**出典本文**
-------
The Novembersが語る、セルフタイトルの「新章」とこの4人でバンドをやることの意味

 
この4人でロックバンドをやることの意味

ーさっき小林さんは「新しいことをやろうとはあまり意識してなかった」って言ってましたけど、「GAME」はライブでもハンドマイクでラップ的なボーカルを披露するとか、大胆な新しさもある作品だと思ったんですよね。

小林:いろいろな可能性やアイディアを制限しなかったところはあるかもしれないですね。昔は「自分自身のトレンドになってることを詰め込みたい」っていう作家的なエゴが強くあったんですが、それがなくなったのがすごく良かったというか。自分が作ったフレーズやサウンドより、メンバーが目の前で演奏してくれた時の力の宿り方を体験できた。タイパとかコスパが重要な概念になってると言われる世の中で、わざわざ4人が集まってバンドをやることの醍醐味を考えた時に、「俺たちはやっぱり出会って良かったんだな」とか「今日この瞬間にレコーディングをやってやっぱり良かったじゃん」っていう気持ちで日常を満たしていきたいと思いました。それがどんどん拡大していって、「ファンと会えて良かった」とか「こんな仲間がいて良かった」とか「こんな風に取材ができて良かった」という風に、自分たちにまつわる感謝みたいなもの、生きてる醍醐味みたいなものにフォーカスできていったのかもしれない。
-------
**課題**
a. The Novembersのインタビューで、小林さんが昔は強く持っていたと語るエゴはどのようなものですか。
b. The Novembersのインタビューから、「The Novembersが」で始まり「る作品だと思ったんですよね。」までの部分を一字一句そのまま書き写しなさい。

**項目の表示位置に関するデータ**
-------
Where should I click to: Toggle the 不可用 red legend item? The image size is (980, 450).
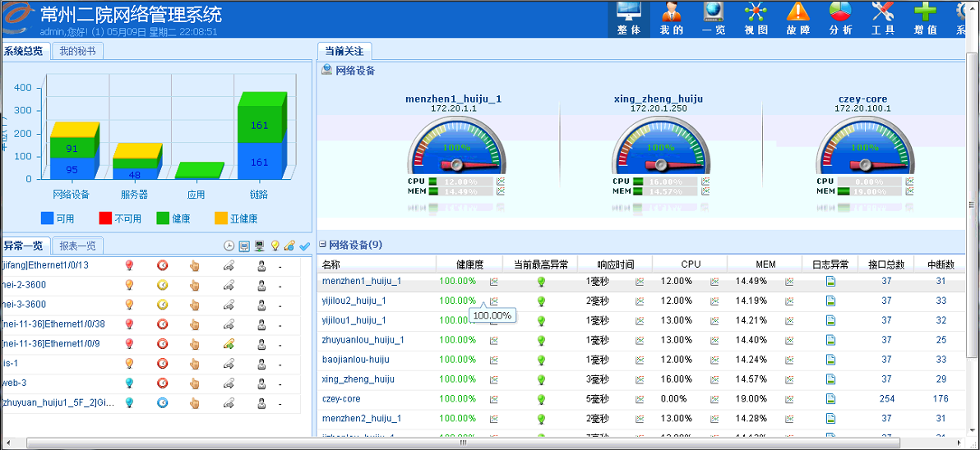(120, 219)
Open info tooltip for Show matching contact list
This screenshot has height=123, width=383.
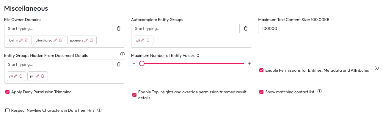click(319, 92)
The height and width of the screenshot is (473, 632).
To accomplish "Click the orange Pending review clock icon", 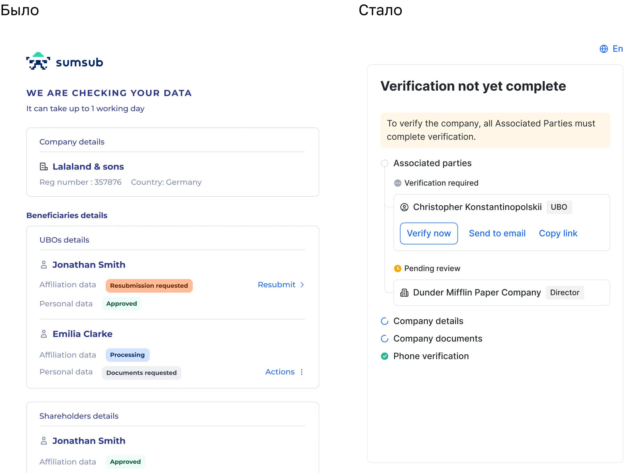I will (x=398, y=268).
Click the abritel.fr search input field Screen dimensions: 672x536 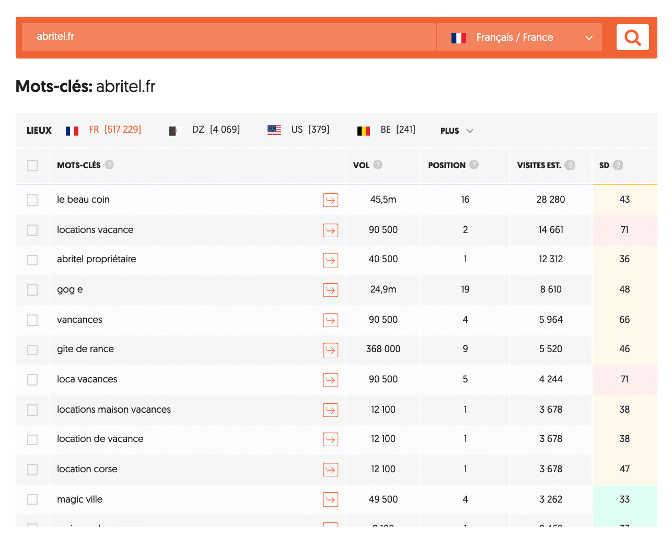(x=228, y=37)
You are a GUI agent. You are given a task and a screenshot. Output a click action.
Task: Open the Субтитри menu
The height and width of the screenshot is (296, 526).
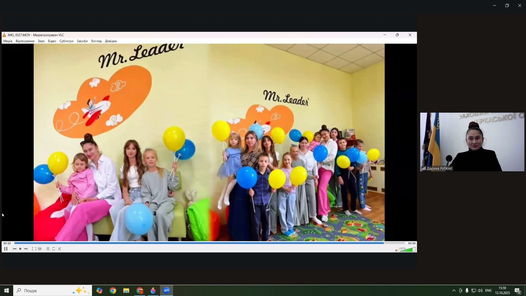66,41
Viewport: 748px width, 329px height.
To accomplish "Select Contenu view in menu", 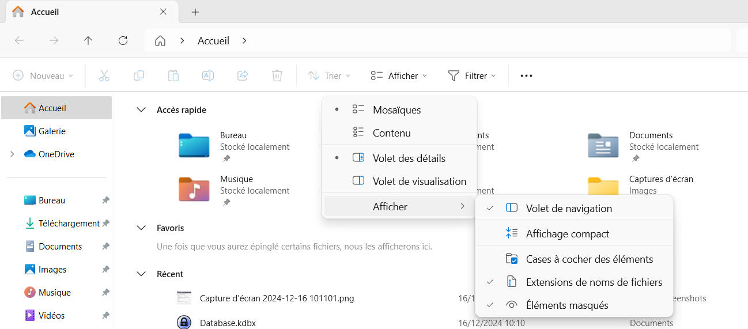I will [x=391, y=133].
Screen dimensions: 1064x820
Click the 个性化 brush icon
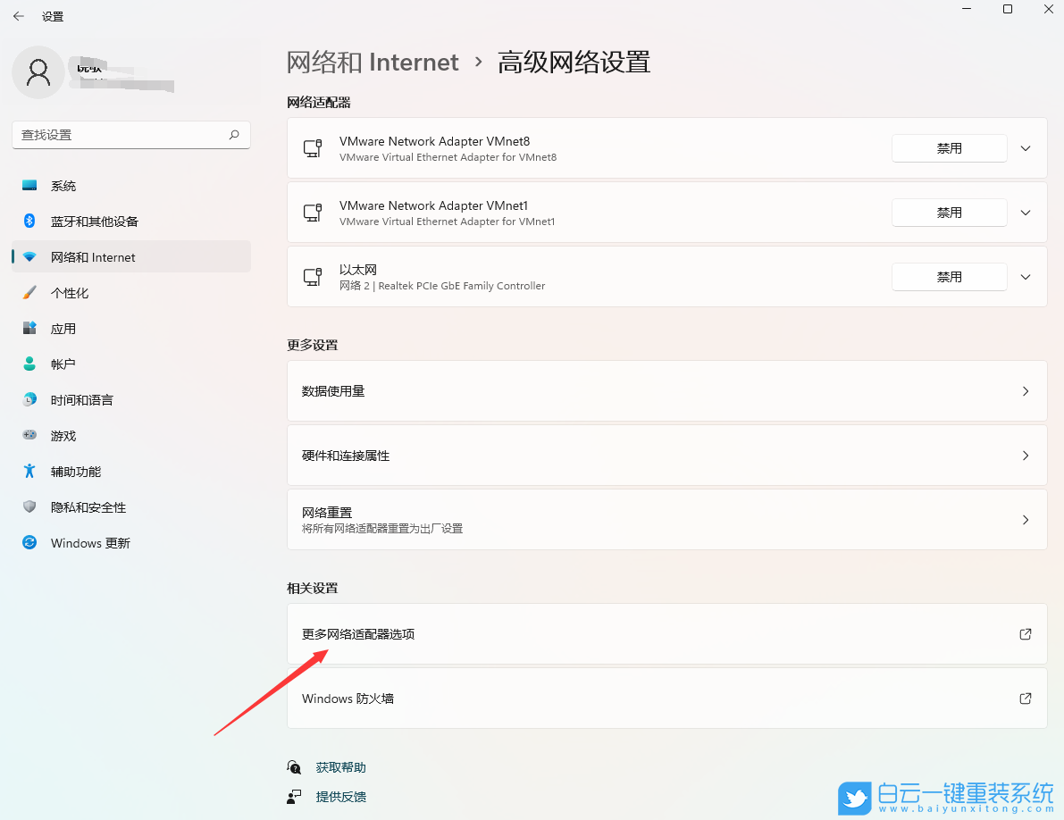coord(29,292)
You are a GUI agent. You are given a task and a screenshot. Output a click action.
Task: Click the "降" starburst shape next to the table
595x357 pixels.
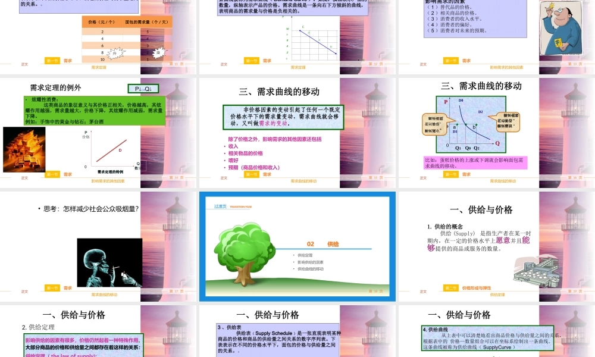(158, 52)
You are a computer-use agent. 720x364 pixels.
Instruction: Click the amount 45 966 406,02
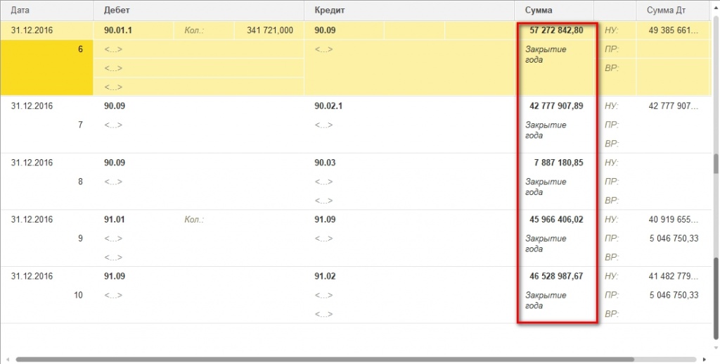tap(556, 220)
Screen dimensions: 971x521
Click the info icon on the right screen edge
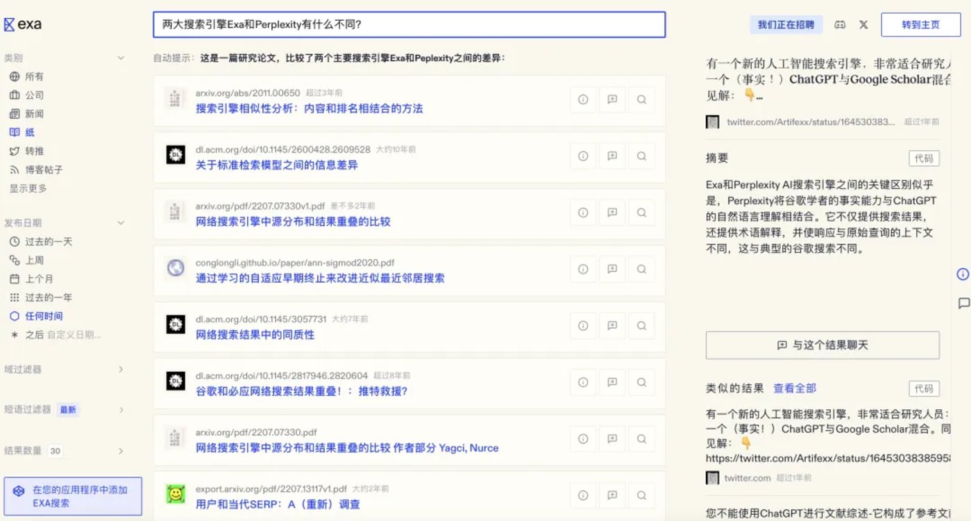coord(963,274)

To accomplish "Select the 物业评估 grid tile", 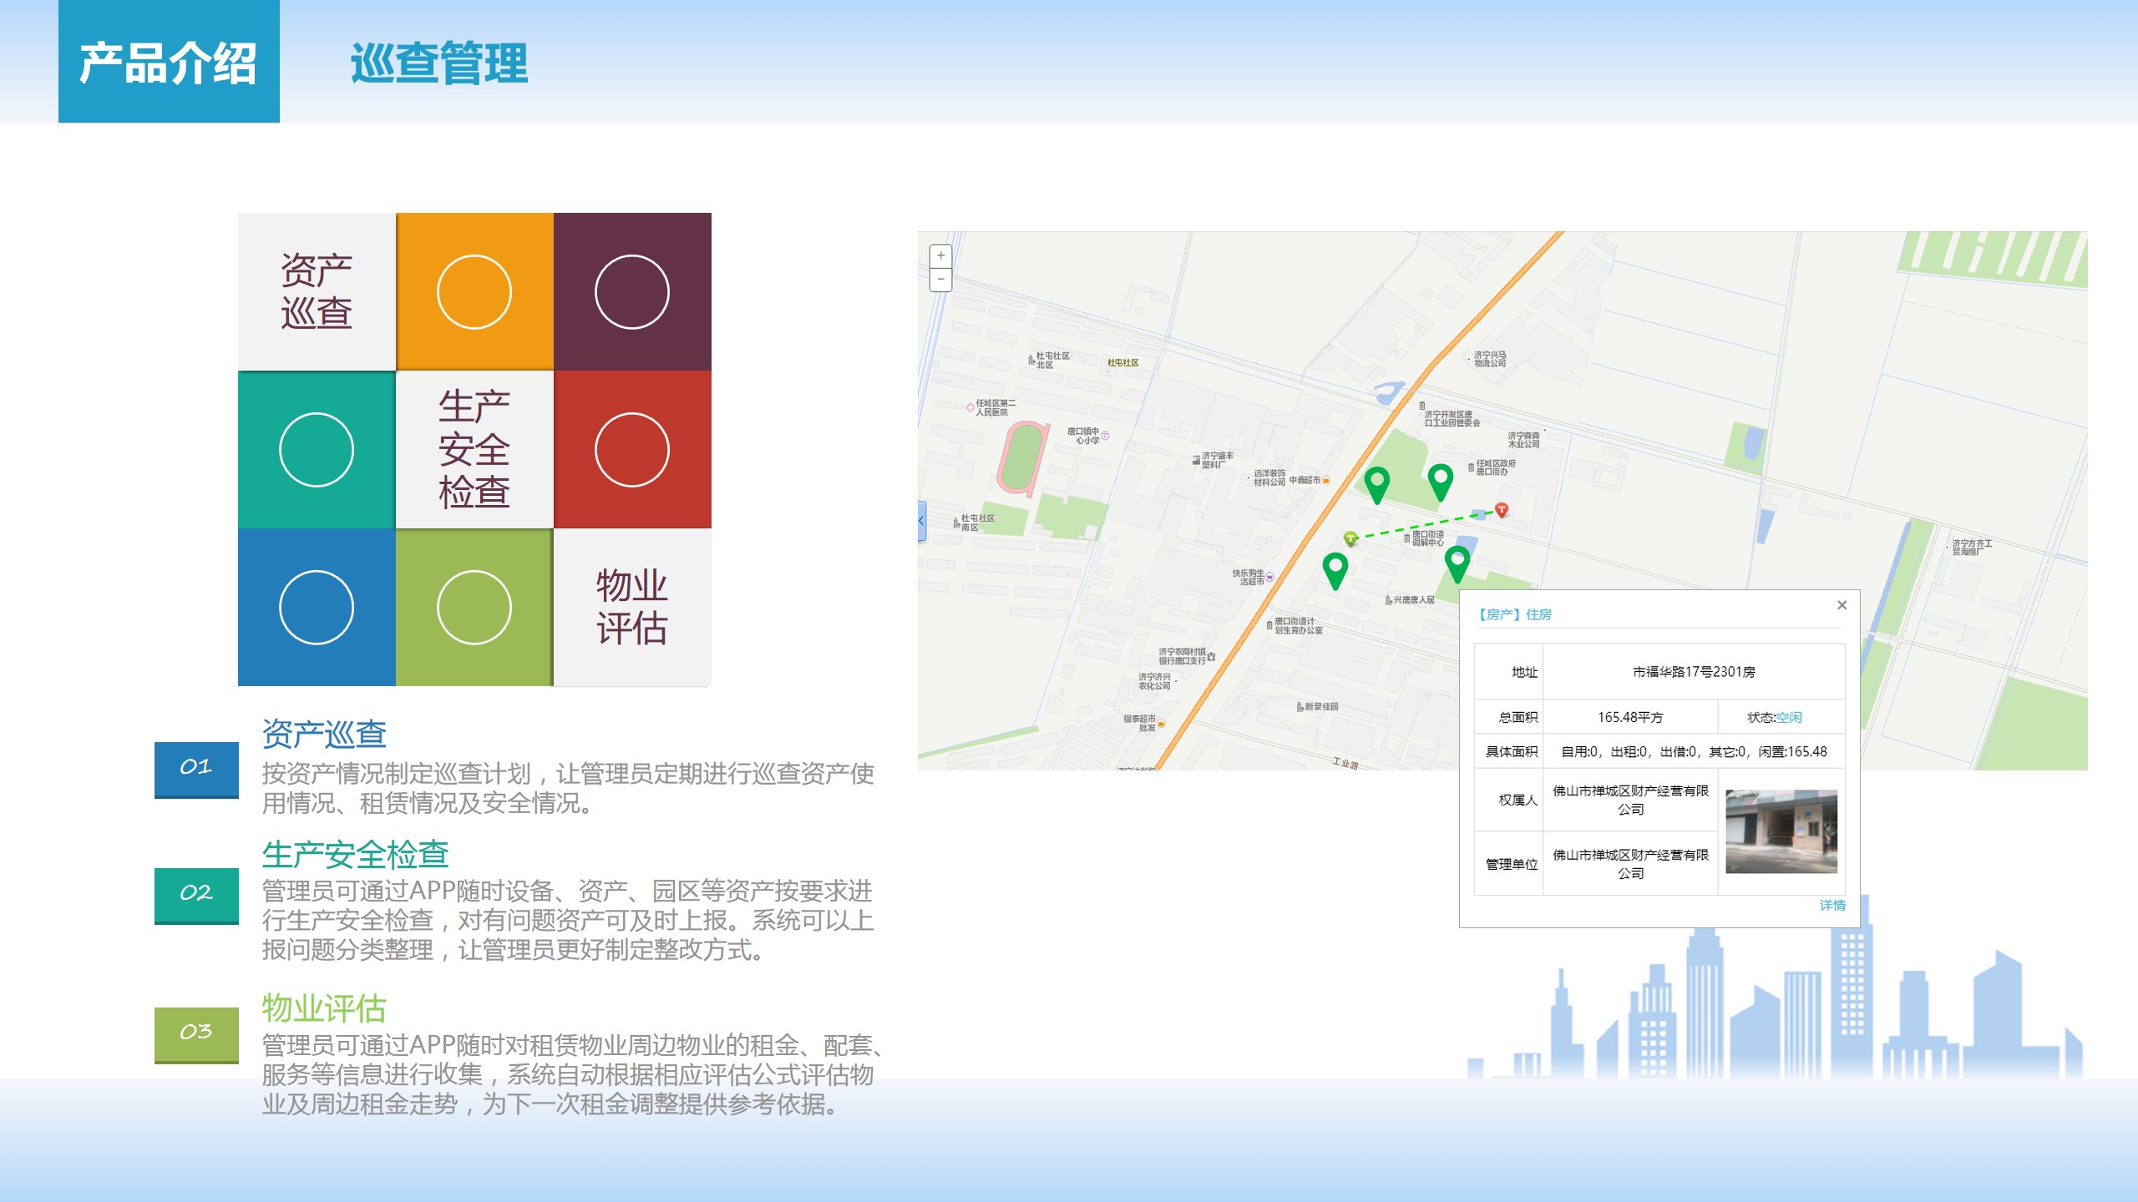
-------
**解答例**
a. 「自分自身のトレンドになってることを詰め込みたい」という作家的なエゴです。

b.
The Novembersが語る、セルフタイトルの「新章」とこの4人でバンドをやることの意味

 
この4人でロックバンドをやることの意味

ーさっき小林さんは「新しいことをやろうとはあまり意識してなかった」って言ってましたけど、「GAME」はライブでもハンドマイクでラップ的なボーカルを披露するとか、大胆な新しさもある作品だと思ったんですよね。